目の前にそびえる、街で一番大きなこの屋敷に、泰成は何度か足を運んだことがある。
屋敷の主人は、街で一番の権力者。
事件の情報を提供させるため、またこの街で泰成が自由に動き回るために、なにかと便宜を図らせるため、訪れたのだ。
ちょうど門のそばに立ち止まったものだから、懐に手を入れる泰成を見咎めて、警備中の門番たちが視線を鋭くした。何をする気だと警戒して、肩から下げた銃に手をかけている。
彼らの姿に肩を竦めると、泰成は気軽に笑って見せた。そうして降参を示すように片手を上げたまま、懐に入れた手をゆっくり抜き出す。掴んでいたシガレットケースを見て、二人いた門番たちも顔を見合わせ苦笑いを浮かべた。

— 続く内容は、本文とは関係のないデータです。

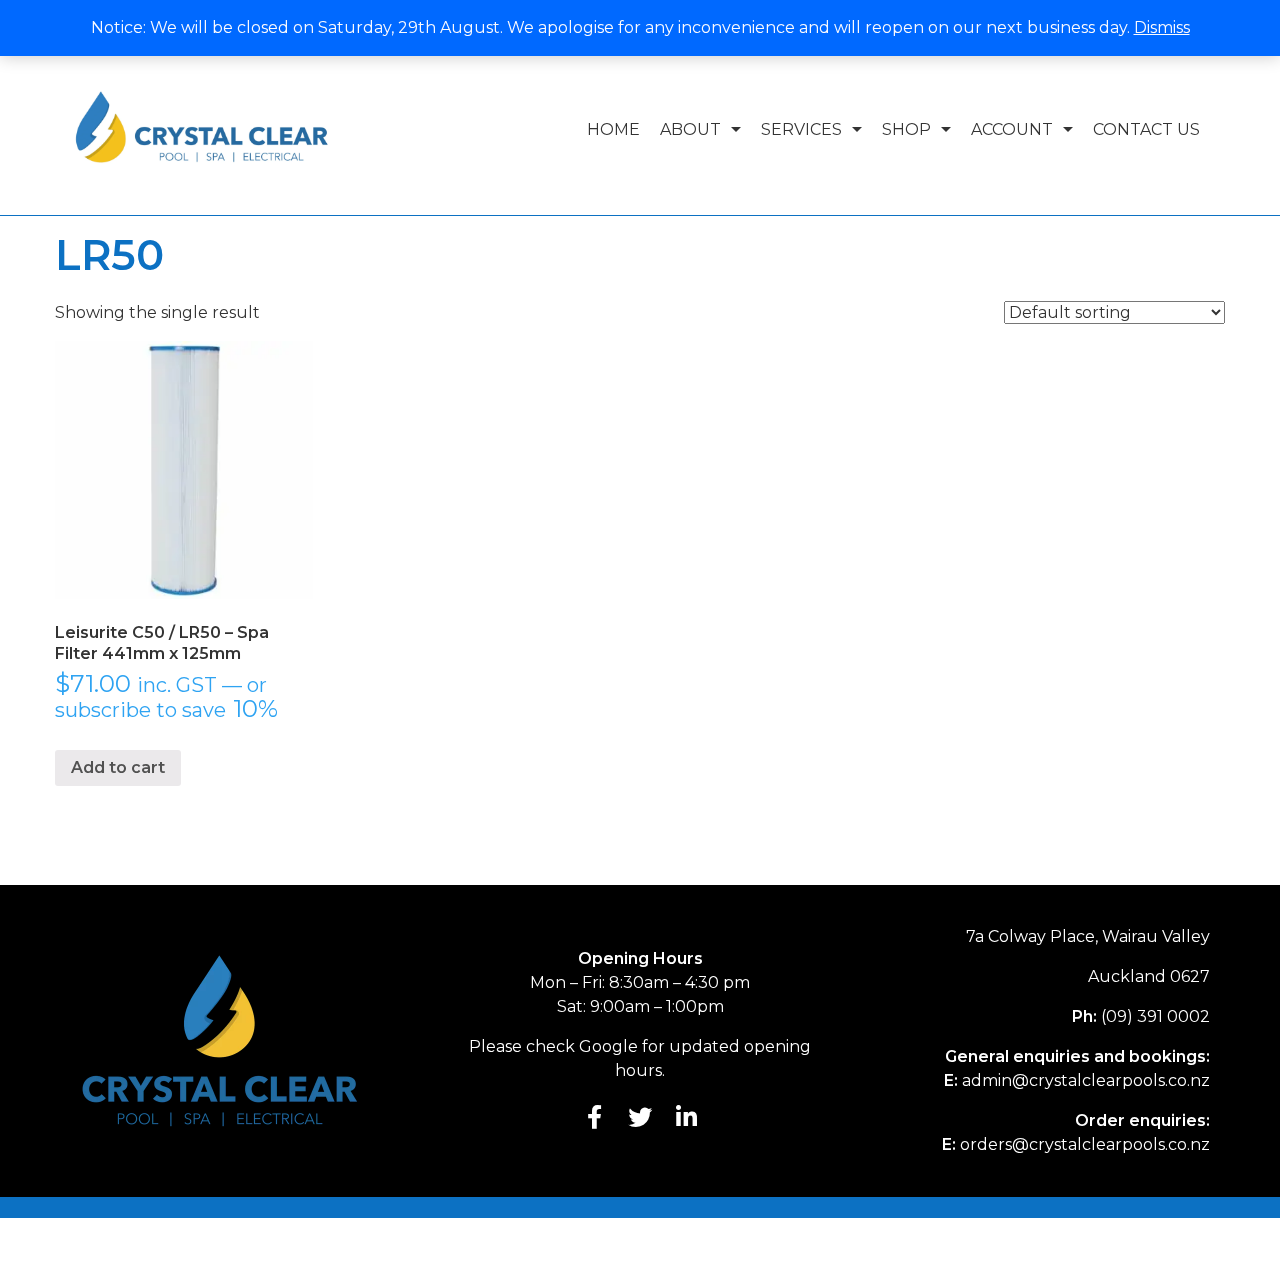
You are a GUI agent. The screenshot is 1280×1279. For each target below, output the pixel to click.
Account (1012, 129)
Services (801, 129)
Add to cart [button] (118, 767)
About (690, 129)
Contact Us (1146, 129)
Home (613, 129)
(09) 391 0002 (1155, 1016)
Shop (906, 129)
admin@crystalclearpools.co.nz (1086, 1080)
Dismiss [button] (1162, 27)
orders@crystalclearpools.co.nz (1085, 1144)
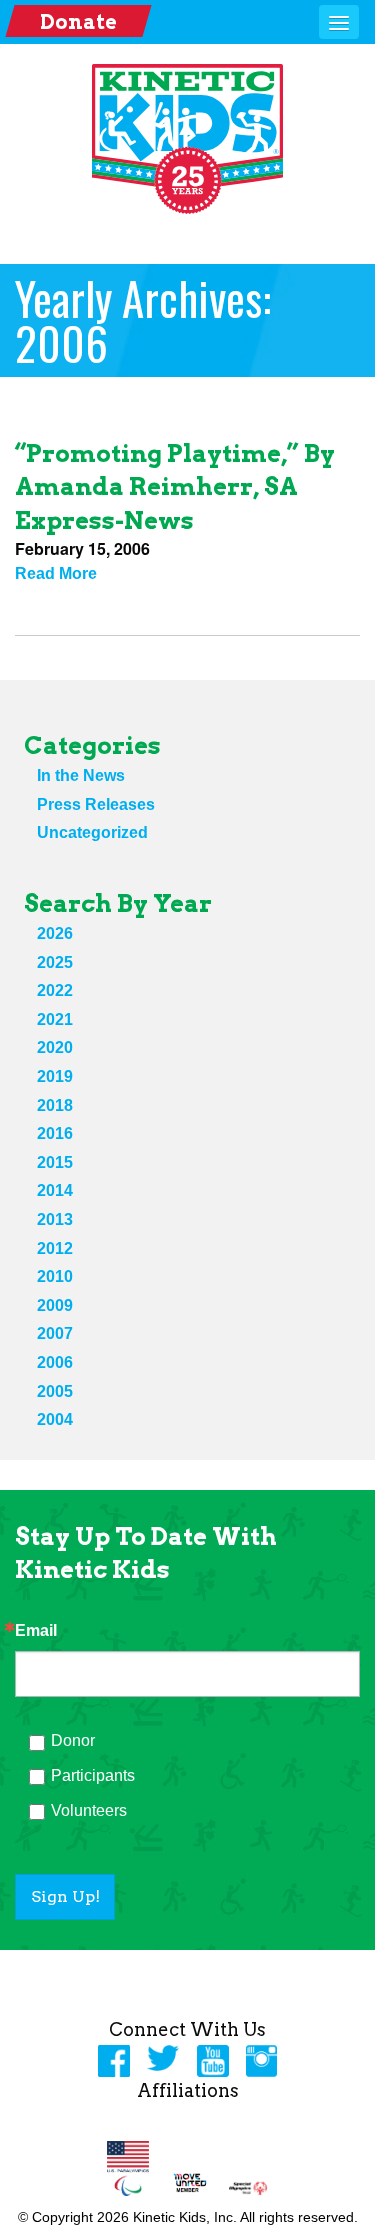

自分への不審を払拭した二人に、泰成はシガレットケースをゆっくり開きながら歩み寄っていく。
「仕事の邪魔をして、すまないね」
詫びだとでも言うように、ずいっと二人にタバコを差し出した。
彼らは躊躇うように顔を見合わせたが、差し出されたタバコの軸に、庶民ではなかなか手に入らない、輸入物の高級な銘柄が印刷されているのを見つけ、目の色を変える。
二人はしばらく躊躇っていたが、結局は誘惑に負けて、にやにや笑いながら、同時にタバコへ手を伸ばした。
「旦那に用かい?」
「いや、通り掛りだ。しかしこんな時間なのにご在宅なのか?」
まだ明るい時間だ。普通なら仕事で出ている時間だろうに。
世間話を装って聞く泰成に火を借りながら、二人は呆れた顔で「いい身分だろ」とぼやいている。
「ここ二・三日は、仕事に出られていないんだよ」
「屋敷から出ていないのか?」
「ああ。何か用でもあるんだろ。ずっと奥の離れに閉じこもっていらっしゃる」
「ま、今まで真面目一徹な人だったからな…ああいうのが一度悪い遊びを覚えると、ハマるもんだ」
ニヤニヤ笑っている二人に、あえて事情は詮索せず、泰成は訳知り顔で「なるほどね」と頷いた。
そうやって聞かれないと、言いたくなるのが人間の性というやつで。勧められた高級なタバコを味わい、見たことのない巻紙をしげしげ眺めている二人は、代わる代わるに口を開いた。